Featured image for post: N.C. Supreme Court Associate Justice Robin E. Hudson — Speaker For Constitution Day on September 19

N.C. Supreme Court Associate Justice Robin E. Hudson — Speaker For Constitution Day on September 19

WILSON, N.C. — September 9, 2016 — In keeping with Barton College’s focus on bold leaders and thinkers, the Willis N. Hackney Library on campus is pleased to host the Honorable Robin E. Hudson, Associate Justice of the North Carolina Supreme Court, as the featured speaker for its annual Constitution Day reception and program. Justice Hudson’s presentation will address “Judicial Elections and Money: Why Our Courts are not For Sale.” After the presentation, a question-and-answer period will conclude the program. The event will be held Monday, Sept. 19, from 5-7 p.m. in the Learning Commons on the first floor of the library. The reception will begin at 5 p.m., and Justice Hudson’s presentation will begin at 5:30 p.m. This event is open to the public free of charge and the community is encouraged to attend.

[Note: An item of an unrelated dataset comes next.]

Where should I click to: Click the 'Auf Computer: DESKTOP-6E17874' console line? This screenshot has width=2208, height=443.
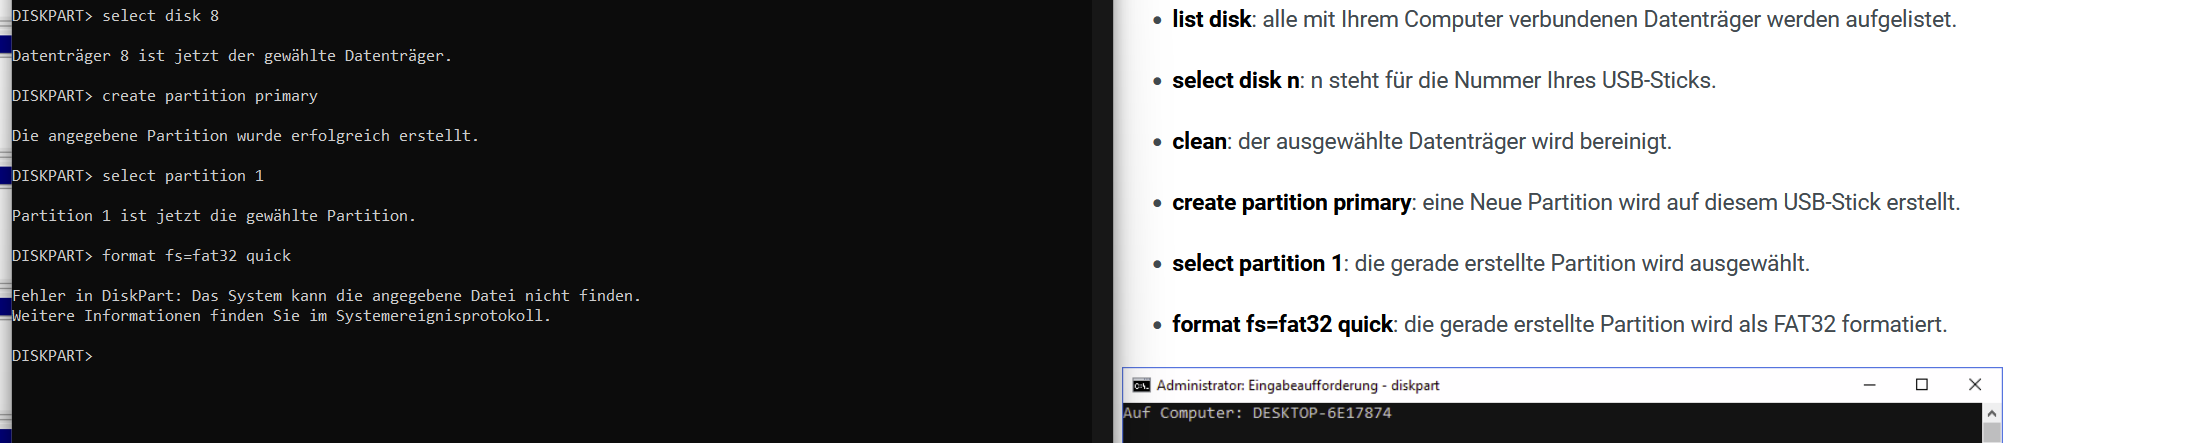(1257, 413)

Constitution Day is traditionally celebrated each September 17 to mark the anniversary of the signing of the United States Constitution on that date in 1787, but as September 17 falls on a Saturday this year, the commemoration of the 229th anniversary will be held on Monday instead.

North Carolina Supreme Court Associate Justice Robin E. Hudson holds a Bachelor of Arts degree in philosophy and psychology from Yale University and a JD degree from the University of North Carolina School of Law. She was admitted to the North Carolina Bar in 1976 and practiced law in Raleigh and Durham until elected to the Court of Appeals in November 2000.

She is the first North Carolina woman elected to the appellate court division without having been appointed first. Justice Hudson served on the N.C. Court of Appeals from January 2001 through December 2006. During that time, she helped organize and coordinate the Court of Appeals voluntary mediation program. She was elected to the Supreme Court and began her first eight-year term in January 2007. In 2014, she was re-elected to her current term, which runs through 2022.

Except for three years as assistant appellant defender in the mid 1980s, Justice Hudson practiced law in the private sector and handled a variety of trials and appeals, but concentrated on workers’ compensation and tort litigation, with particular emphasis on occupational disease and products liability, as well as criminal law. She practiced extensively before the Industrial Commission, as well as in all levels of State and Federal courts. From 1994 until she began serving on the Court of Appeals, she was certified to mediate cases from Superior Court and the Industrial Commission.

She has served on a variety of boards, professional associations, and commissions, including her appointment by the Chief Justice to the Family Court Advisory Committee in 2001. In addition, she has received a variety of awards and honors. In 2004, she received the Outstanding Appellate Judge Award from the North Carolina Academy of Trial Lawyers (now Advocates for Justice); in 2005, she was awarded the Voices of Experience Recognition by the Gold Leaf Chapter of the Association of Business Women of America; in 2006 she received the Women of Achievement Award from the General Federation of Women’s clubs; and in 2008, she received the Gwyneth B. Davis Award for Public Services for the North Carolina Association of Women Attorneys.

Justice Hudson was born in DeKalb County, Ga., but moved to Greensboro with her family in 1966. She is married and has two grown children, both second grade teachers, and one granddaughter.